The first line of the input gives the number of test cases, T. T test cases follow. Each consists of a single line with four integers N, A, B, and C: the information given by Andre and Sule.

Output

For each test case, output one line containing Case #x: y, where x is the test case number (starting from 1) and y is IMPOSSIBLE if there is no possible height for each building according to the above information, or N space-separated integers otherwise. The i-th integer in y must be the height of the i-th building (in meters) between 1 to N.

Limits

Time limit: 20 seconds per test set.
Memory limit: 1GB.
1 ≤ T ≤ 100.
1 ≤ C ≤ N.
C ≤ A ≤ N.
C ≤ B ≤ N.

Test Set 1

1 ≤ N ≤ 5.

Test Set 2

1 ≤ N ≤ 100.

Sample

Input

Output

3
4 1 3 1
4 4 4 3
5 3 3 2
Case #1: 4 1 3 2
Case #2: IMPOSSIBLE
Case #3: 2 1 5 5 3

Comments

Yeah, we basically use the information of # buildings the left person can see, # buildings the right person can see, and # buildings both can see to give a possible building combination.

So I came up with an approach which generates the combination of buildings based on the constraints and used “greater stack”(which will only accept the new element if the new element is bigger than equal to the top of the stack) concept to find the #buildings either the left or right can see or both can see. This was so straightforward, and I got TLE for their second test case which is larger test set than the first test case.

Since I was struggling with their problem 3 and 4, I wasn’t able to spend my time finding a better way to solve this during the competition. But after the competition, I revisited the problem to figure out what can be optimized.

1. My approach is literally investigating all of the possible cases!!!!
2. Plus, at each investigation, I’m using O(N) further investigation to collect the A, B, and C information.
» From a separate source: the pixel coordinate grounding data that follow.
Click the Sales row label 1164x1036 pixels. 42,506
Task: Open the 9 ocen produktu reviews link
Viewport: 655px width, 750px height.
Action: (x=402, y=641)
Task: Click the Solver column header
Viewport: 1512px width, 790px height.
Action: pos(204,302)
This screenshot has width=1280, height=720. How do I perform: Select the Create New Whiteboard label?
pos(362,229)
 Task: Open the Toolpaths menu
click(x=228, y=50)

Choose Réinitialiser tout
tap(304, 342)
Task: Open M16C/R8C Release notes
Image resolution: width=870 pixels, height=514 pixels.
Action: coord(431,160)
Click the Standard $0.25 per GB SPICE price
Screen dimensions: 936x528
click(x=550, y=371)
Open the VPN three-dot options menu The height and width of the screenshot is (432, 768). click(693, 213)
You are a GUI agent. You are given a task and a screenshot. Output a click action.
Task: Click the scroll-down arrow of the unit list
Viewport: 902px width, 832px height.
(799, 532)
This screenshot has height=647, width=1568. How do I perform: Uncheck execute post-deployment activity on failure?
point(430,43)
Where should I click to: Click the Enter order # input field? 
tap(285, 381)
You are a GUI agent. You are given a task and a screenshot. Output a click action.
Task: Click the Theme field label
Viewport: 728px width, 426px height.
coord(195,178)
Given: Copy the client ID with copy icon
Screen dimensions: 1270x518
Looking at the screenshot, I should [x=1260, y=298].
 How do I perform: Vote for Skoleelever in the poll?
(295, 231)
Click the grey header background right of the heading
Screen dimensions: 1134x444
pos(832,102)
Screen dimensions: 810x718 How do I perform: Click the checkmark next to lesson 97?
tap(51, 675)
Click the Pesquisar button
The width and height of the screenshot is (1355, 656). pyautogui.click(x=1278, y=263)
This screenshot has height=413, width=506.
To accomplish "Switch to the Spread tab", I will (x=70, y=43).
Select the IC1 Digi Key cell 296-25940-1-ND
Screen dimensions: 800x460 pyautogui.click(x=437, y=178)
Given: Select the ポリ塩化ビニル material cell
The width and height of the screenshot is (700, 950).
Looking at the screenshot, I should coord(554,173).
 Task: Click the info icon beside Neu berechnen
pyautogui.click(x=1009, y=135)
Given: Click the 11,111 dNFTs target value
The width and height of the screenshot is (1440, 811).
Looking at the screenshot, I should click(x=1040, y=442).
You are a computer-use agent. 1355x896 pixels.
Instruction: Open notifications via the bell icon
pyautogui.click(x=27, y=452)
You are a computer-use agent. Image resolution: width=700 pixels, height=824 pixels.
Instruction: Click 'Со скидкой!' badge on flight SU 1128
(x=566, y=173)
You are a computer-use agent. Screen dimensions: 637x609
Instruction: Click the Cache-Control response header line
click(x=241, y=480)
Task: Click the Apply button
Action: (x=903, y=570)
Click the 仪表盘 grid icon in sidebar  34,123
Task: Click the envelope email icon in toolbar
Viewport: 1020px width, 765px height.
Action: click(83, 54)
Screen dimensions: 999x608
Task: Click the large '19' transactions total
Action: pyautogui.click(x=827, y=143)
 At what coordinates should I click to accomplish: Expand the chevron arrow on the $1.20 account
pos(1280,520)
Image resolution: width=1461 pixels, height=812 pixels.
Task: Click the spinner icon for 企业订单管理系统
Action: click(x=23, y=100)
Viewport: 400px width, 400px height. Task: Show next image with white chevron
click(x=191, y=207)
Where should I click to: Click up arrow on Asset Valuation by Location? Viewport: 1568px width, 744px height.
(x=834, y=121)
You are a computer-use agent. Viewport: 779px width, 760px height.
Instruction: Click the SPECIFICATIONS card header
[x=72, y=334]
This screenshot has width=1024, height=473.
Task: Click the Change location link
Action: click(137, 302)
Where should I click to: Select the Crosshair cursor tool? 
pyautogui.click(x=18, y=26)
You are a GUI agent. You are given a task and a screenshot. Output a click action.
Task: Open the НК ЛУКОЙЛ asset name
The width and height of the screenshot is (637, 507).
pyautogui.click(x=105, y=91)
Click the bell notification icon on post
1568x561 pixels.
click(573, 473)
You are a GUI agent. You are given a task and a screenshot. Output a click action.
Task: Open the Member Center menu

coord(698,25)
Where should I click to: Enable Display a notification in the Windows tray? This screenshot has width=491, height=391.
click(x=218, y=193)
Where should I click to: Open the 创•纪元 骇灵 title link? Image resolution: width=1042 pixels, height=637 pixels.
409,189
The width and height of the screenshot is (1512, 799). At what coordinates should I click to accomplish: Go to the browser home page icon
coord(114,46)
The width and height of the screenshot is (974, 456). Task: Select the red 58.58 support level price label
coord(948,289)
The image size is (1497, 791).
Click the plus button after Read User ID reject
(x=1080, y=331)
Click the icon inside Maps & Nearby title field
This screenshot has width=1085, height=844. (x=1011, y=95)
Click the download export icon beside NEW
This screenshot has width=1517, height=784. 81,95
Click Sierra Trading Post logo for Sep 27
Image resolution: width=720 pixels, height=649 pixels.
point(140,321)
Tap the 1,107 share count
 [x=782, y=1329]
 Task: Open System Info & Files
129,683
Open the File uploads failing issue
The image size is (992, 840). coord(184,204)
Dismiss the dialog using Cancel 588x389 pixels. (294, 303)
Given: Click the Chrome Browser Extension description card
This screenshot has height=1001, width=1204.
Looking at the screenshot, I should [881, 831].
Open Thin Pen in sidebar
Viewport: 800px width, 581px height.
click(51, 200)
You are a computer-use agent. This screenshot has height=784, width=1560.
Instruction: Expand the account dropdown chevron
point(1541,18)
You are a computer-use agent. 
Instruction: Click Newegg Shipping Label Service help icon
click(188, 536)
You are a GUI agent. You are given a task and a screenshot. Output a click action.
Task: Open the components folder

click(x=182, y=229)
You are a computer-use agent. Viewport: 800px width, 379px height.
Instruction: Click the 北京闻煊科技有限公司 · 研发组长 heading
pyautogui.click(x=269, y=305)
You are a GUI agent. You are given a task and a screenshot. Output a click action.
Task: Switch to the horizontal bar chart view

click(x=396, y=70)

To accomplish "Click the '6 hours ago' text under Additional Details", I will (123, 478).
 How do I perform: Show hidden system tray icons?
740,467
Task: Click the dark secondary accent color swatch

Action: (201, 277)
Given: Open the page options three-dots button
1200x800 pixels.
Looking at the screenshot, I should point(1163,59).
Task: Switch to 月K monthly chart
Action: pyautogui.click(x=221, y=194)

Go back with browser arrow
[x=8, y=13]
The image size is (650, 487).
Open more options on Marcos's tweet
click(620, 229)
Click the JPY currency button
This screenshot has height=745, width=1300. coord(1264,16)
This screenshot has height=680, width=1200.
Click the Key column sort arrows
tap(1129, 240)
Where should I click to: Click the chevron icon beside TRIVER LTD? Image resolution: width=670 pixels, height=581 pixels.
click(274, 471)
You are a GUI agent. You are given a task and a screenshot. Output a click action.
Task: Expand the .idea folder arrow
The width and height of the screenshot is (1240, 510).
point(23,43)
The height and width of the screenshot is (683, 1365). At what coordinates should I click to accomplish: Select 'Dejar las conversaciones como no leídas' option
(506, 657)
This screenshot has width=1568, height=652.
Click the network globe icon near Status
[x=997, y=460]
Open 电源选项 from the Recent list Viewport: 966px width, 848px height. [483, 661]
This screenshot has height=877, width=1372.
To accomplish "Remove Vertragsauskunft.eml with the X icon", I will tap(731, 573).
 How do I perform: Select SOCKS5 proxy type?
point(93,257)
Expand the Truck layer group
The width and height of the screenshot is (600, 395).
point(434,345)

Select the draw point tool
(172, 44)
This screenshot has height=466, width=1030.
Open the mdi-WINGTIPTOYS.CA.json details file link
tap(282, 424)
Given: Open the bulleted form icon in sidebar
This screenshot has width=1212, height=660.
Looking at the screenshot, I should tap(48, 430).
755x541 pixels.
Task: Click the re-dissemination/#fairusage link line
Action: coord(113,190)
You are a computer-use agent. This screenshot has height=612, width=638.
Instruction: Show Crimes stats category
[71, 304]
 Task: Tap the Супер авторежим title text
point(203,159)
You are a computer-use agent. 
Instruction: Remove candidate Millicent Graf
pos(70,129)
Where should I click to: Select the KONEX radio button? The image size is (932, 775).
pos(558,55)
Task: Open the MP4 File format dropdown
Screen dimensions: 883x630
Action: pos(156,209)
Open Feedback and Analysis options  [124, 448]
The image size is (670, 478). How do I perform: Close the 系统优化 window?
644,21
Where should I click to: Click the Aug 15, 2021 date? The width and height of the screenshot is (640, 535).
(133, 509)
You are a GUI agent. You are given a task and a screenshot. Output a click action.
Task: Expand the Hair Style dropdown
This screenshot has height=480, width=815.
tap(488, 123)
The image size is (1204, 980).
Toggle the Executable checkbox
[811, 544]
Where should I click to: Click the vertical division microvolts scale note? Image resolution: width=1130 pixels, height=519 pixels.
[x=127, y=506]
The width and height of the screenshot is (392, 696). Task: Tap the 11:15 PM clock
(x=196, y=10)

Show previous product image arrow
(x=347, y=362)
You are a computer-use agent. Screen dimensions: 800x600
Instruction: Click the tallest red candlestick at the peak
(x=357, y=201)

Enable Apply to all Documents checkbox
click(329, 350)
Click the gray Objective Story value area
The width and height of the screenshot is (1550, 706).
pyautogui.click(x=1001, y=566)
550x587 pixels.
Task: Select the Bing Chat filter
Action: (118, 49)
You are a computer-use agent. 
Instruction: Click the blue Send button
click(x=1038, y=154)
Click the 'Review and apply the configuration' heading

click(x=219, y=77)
This so brute force way should be improved and I found some of the parts I can reduce a time.

The idea is, “Change the way of THINKING!!!!”

We just need to return one of the valid answers, then let’s just directly make a valid answer following the constraint instead of finding a valid one out of all!

In order to do so, some mathematical proof was needed for the base case!

Base case will check “IMPOSSIBLE” case and simple cases such as # of building == 1 or two.

Under the variable condition where,
A == # of buildings the left person sees
B == # of buildings the right person sees
C == # of buildings both see
a == # of buildings ONLY the left person sees
b == # of buildings ONLY the right person sees

A + B - C should be ≤ N because A + B == a + b + 2C and so A + B - C == a + b + 2C - C == a + b + C. Why? let say there are ‘d’ many buildings that are not included in any of A, B, C, a and b. Then the total # of building (N) is a + b + d, and so A + B - C which is == to a + b + C cannot be greater than N because the only case this will work is C ==0 and d == 0 but C cannot be 0 in any cases (there should be at least one building that is view-shared by both the left and the right person)

Also, except for the case where total # of buildings (N) is 1, A + B - C (equivalent to a + b + C) cannot be 1 because to get the minimum value of (a + b) there should be only one building and so both a and b == 0 and C == 1. If N ≥ 2, then the minimal value of a + b + C is 2 which is the case of two buildings with the same height.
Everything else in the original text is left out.